The sharing economy has come on so quickly and powerfully that regulators and economists are still grappling to understand its impact. But one consequence is already clear: Many of these companies have us engaging in behaviors that would have seemed unthinkably foolhardy as recently as five years ago. We are hopping into strangers’ cars (Lyft, Sidecar, Uber), welcoming them into our spare rooms (Airbnb), dropping our dogs off at their houses (DogVacay, Rover), and eating food in their dining rooms (Feastly). We are letting them rent our cars (RelayRides, Getaround), our boats (Boatbound), our houses (HomeAway), and our power tools (Zilok). We are entrusting complete strangers with our most valuable possessions, our personal experiences—and our very lives. In the process, we are entering a new era of Internet-enabled intimacy.

This is not just an economic breakthrough. It is a cultural one, enabled by a sophisticated series of mechanisms, algorithms, and finely calibrated systems of rewards and punishments. It’s a radical next step for the ­person-to-person marketplace pioneered by eBay: a set of digi­tal tools that enable and encourage us to trust our fellow human beings…

That’s the carrot side of a more intimate economy, the idea that treating people well will result in a better experience. There is a stick side as well: Act badly and you’ll be barred from participat­ing. Nick Grossman, a general manager at Union Square Ventures and a visiting scholar at the MIT Media Lab, says that while Uber drivers are generally positive about the service, he has spoken with some who worry about picking up a ­couple of bad reviews, falling below the acceptable rating threshold, and getting fired. (The same holds for passengers: Manit, the Lyft driver, says she won’t pick up anyone with less than a 4.3-star rating.) “There’s a legitimate question: How do we feel about living in an environment of hyper-accountability?” Grossman asks. “It’s very effective at producing certain outcomes.

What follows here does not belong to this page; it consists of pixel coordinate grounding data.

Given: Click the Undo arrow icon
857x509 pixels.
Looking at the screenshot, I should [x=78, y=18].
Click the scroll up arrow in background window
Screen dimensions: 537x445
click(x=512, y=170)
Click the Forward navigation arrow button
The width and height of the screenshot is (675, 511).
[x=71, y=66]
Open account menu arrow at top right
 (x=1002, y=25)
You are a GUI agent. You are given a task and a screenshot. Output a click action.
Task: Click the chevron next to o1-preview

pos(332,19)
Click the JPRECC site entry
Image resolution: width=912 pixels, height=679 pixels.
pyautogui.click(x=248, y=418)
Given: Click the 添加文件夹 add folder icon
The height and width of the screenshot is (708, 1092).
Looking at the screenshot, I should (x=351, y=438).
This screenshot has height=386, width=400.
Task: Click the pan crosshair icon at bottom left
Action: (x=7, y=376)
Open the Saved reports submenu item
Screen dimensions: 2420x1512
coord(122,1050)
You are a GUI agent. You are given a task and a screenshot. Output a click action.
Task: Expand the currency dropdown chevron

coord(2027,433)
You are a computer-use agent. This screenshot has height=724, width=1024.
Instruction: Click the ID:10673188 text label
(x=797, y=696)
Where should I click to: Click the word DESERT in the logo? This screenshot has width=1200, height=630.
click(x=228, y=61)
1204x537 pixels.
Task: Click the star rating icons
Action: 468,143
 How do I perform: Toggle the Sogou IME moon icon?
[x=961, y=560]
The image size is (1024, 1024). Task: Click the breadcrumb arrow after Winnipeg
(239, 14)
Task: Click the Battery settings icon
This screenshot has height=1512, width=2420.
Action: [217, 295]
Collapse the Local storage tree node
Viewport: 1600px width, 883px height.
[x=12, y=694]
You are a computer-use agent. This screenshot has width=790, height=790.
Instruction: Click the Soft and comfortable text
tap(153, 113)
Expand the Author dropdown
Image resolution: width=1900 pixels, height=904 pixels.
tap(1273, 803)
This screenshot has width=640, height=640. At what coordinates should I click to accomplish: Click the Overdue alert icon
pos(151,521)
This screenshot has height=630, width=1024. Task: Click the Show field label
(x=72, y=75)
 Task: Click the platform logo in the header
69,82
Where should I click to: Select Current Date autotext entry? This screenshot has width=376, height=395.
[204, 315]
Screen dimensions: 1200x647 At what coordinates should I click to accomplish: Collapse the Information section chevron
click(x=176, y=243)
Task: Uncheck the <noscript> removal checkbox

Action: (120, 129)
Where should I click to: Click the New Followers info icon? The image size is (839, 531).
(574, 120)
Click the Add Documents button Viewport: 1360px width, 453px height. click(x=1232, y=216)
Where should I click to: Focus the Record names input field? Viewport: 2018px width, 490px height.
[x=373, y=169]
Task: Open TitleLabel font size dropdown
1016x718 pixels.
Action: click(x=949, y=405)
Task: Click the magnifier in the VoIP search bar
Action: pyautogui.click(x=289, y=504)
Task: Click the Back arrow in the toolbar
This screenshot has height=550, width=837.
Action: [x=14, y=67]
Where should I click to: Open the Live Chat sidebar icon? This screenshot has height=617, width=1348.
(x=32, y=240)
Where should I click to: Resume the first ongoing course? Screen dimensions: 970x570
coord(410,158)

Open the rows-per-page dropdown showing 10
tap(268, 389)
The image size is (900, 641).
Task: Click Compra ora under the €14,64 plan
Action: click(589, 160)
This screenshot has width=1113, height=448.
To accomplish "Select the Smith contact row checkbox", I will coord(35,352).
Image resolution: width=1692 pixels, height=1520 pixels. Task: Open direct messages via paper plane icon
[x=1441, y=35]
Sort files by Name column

It’s also very Darwinian.” Just like resi­dents of pre-industrial America, sharing-economy participants know that every transaction contributes to a reputation that will follow them, potentially for the rest of their lives.

Two things seem critical to increasing social trust in these systems:

1. The willingness of enough Americans to trust technology to solve problems and be willing to serve as early adopters who work the kinks out of this system. As the article notes, some users have been burned. But, this then gives each service a chance to respond and get it right in the future.

2. These services provide enough guidelines to help people feel safe. This is quite different from stories in recent years about sharing within a neighborhood or a barter system. Those rely on face-to-face interaction, often with people with whom one could expect to have future interactions. These services provide mediated interaction that leads to some face-to-face interaction. The long-term effects of mediated interaction (this is also what social media tends to offer) might be quite different.